MIL-101(Cr) metal-organic frameworks and novel zinc oxide-MIL101(Cr) metal organic frameworks (ZnO-MIL101(Cr)) were prepared by hydrothermal technique at 160 °C and 220 °C for photodegradation of phenanthrene (PHE) in visible light. X-ray diffraction (XRD) analysis indicated a reduction in crystallite sizes of ZnO-MIL101(Cr) when compared to MIL101(Cr). However, incorporation of zinc oxide (ZnO) did not disrupt the MIL101(Cr) structure. ZnO-MIL101(Cr) exhibited high BET surface area (>1000 m2/g) when compared to MIL-101(Cr).

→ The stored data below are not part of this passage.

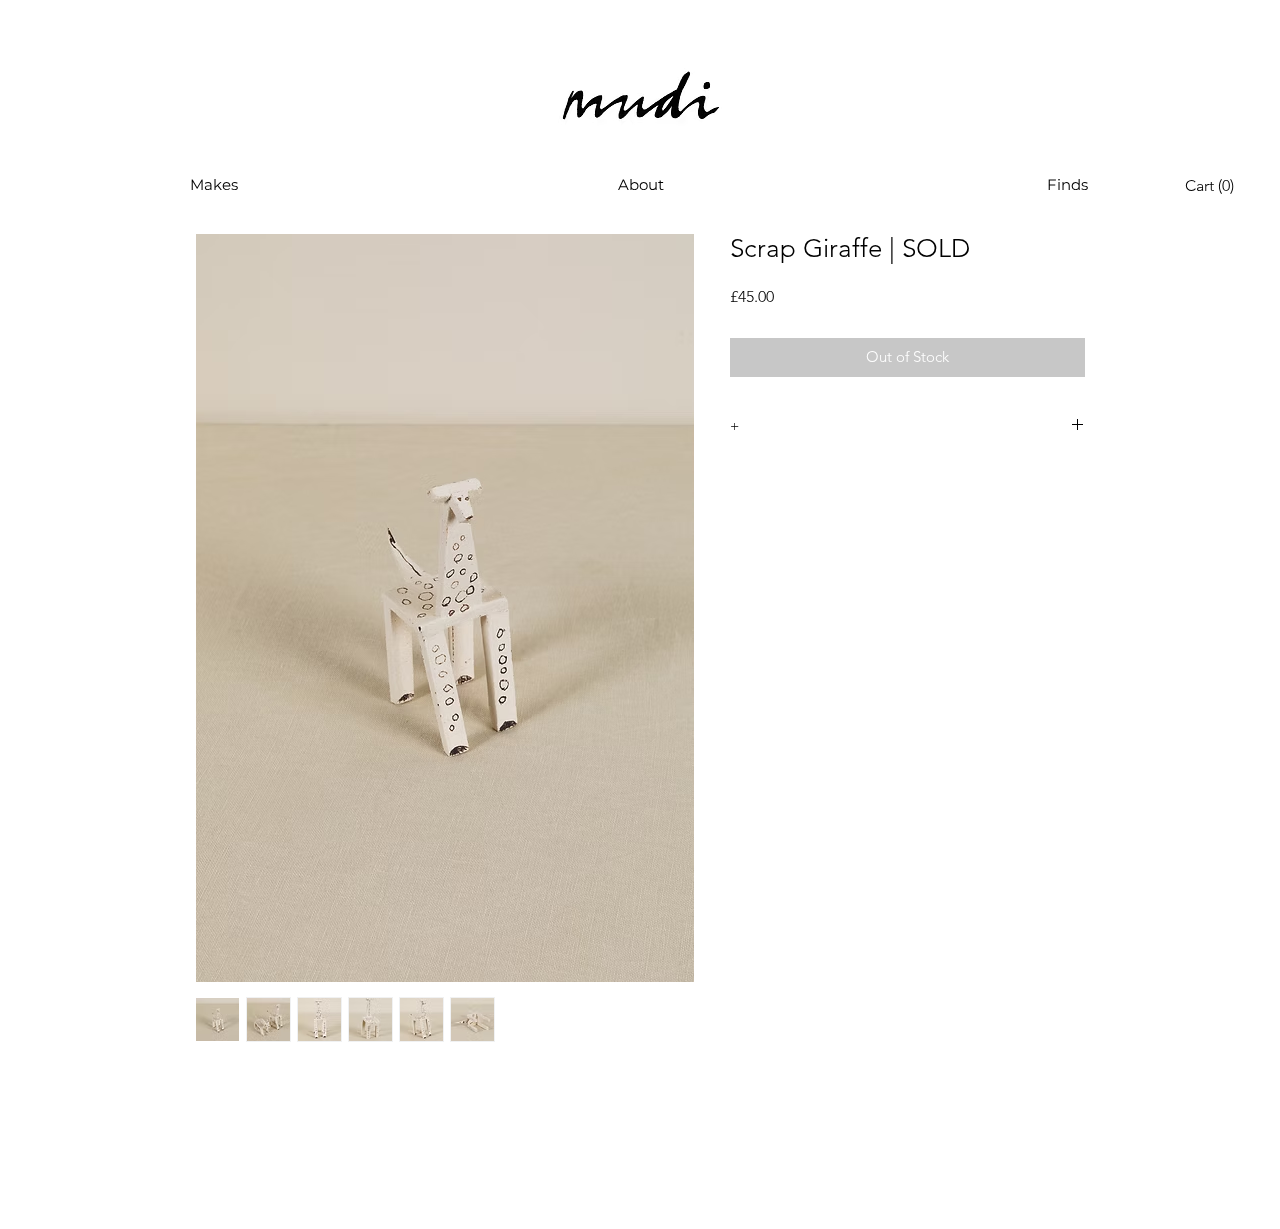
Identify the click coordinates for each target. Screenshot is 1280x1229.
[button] (213, 185)
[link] (1214, 185)
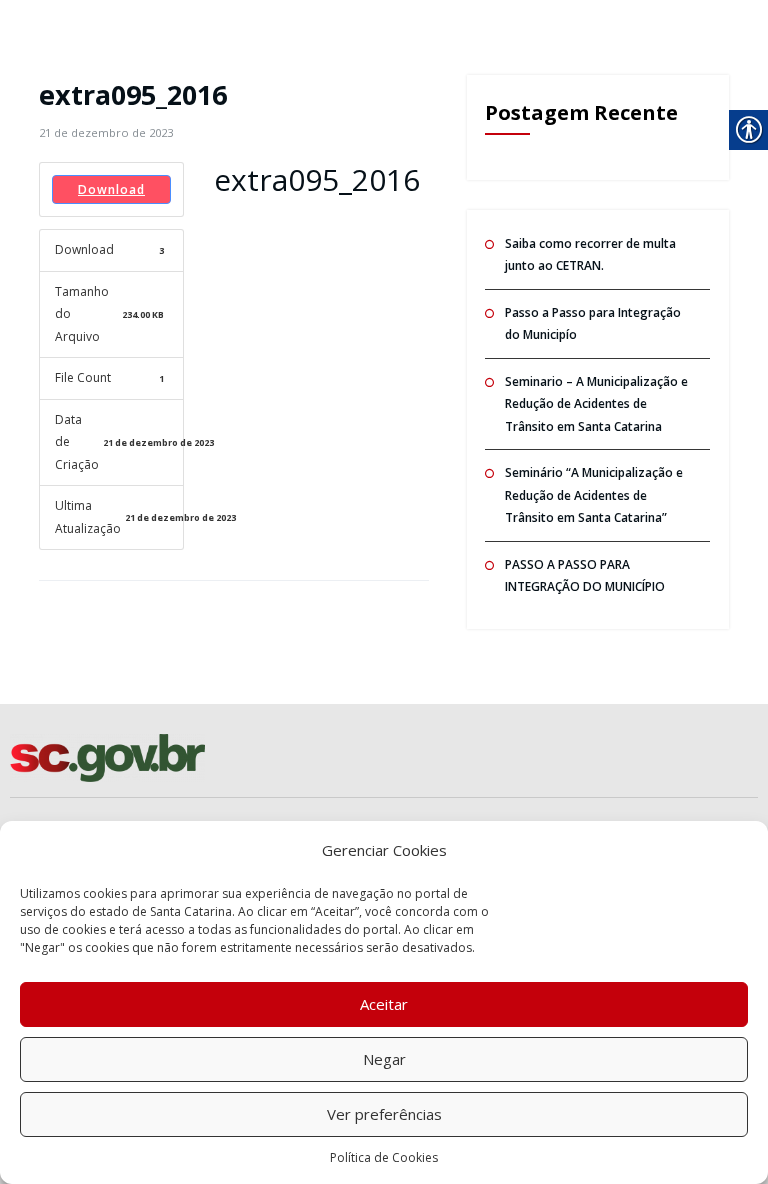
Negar (384, 1059)
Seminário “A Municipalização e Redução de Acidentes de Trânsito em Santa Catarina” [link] (594, 495)
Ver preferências (384, 1114)
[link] (106, 132)
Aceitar (384, 1004)
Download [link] (111, 189)
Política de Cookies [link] (384, 1157)
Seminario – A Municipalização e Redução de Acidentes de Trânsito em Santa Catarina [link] (596, 404)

These composites have lower bandgaps of ∼3.20 eV, than MIL-101(Cr) (3.5 eV). Optical studies reveal that incorporation of ZnO into MIL101(Cr) delays recombination of electron-hole pairs. These factors lead to ZnO-MIL101(Cr) having similar PHE degradation (98%), however within a shorter time when compared to MIL101(Cr). Catalysts followed the pseudo first-order kinetic model with ZnO-MIL101@220 °C having a rate constant of 2.83 × 10−2 min−1. This is 2.3× and 1.1× higher than ZnO and the respective MIL101(Cr), correspondingly. Scavenging tests reveal that the hydroxyl radical (•OH) is the primary reactive species for PHE degradation. A degradation mechanism is proposed based on this finding.